#### GOAL OF THE EXERCISE:
Exactly the lines from the one with "Choose the 腕 equipment category" through the end of the data below must be set down, and no pictures with them.

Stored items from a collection
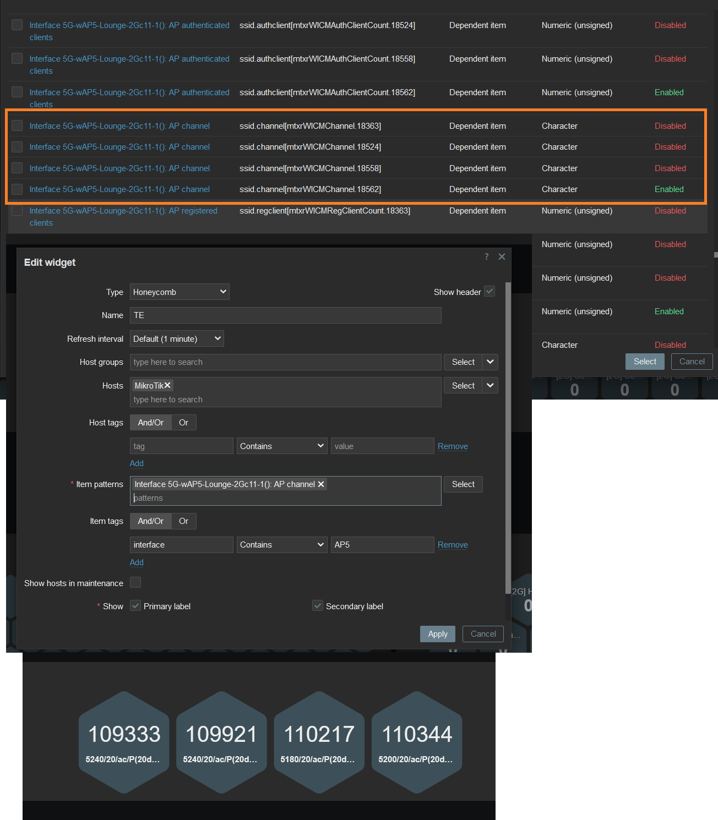
Task: Select checkbox for AP channel 18363 item
Action: [x=17, y=125]
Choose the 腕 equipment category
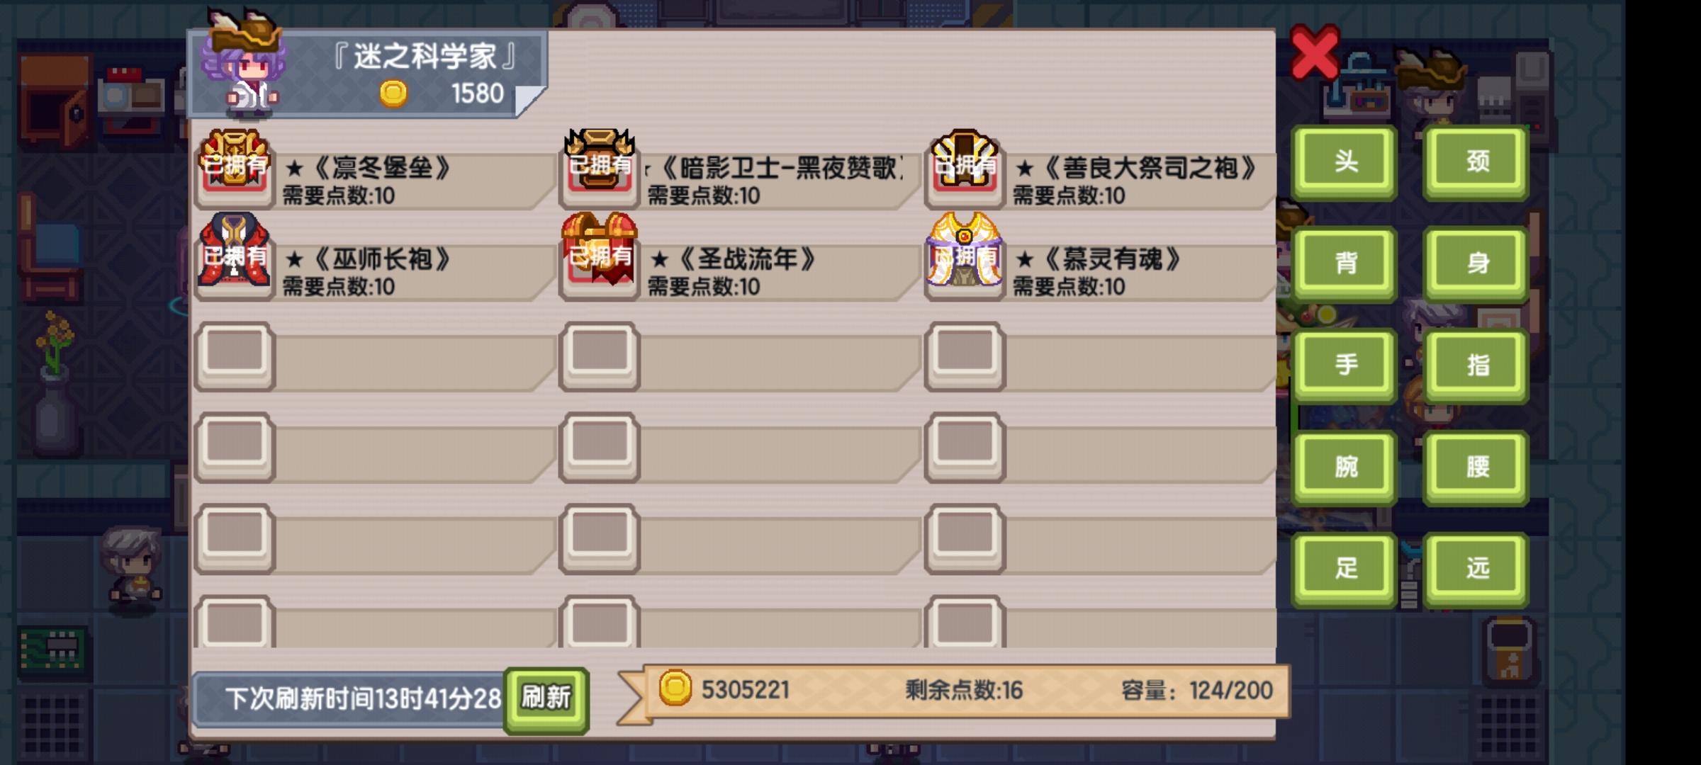This screenshot has width=1701, height=765. [x=1344, y=467]
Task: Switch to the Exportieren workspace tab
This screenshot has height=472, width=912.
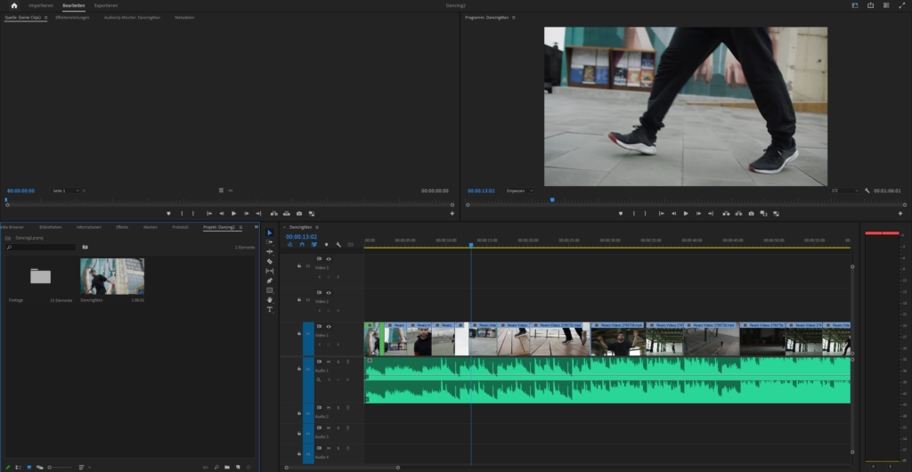Action: click(105, 5)
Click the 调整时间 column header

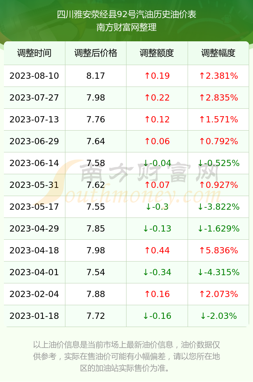pyautogui.click(x=34, y=53)
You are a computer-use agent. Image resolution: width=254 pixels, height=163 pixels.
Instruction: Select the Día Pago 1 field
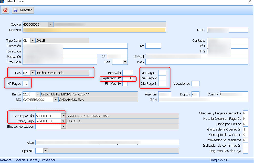click(162, 73)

#### EXPECTED ANSWER:
Choose the 腕 equipment category
This screenshot has width=1701, height=765. [x=1344, y=467]
Task: Switch to the Exportieren workspace tab
This screenshot has height=472, width=912.
Action: click(105, 5)
Click the 调整时间 column header

pyautogui.click(x=34, y=53)
You are a computer-use agent. Image resolution: width=254 pixels, height=163 pixels.
Instruction: Select the Día Pago 1 field
click(162, 73)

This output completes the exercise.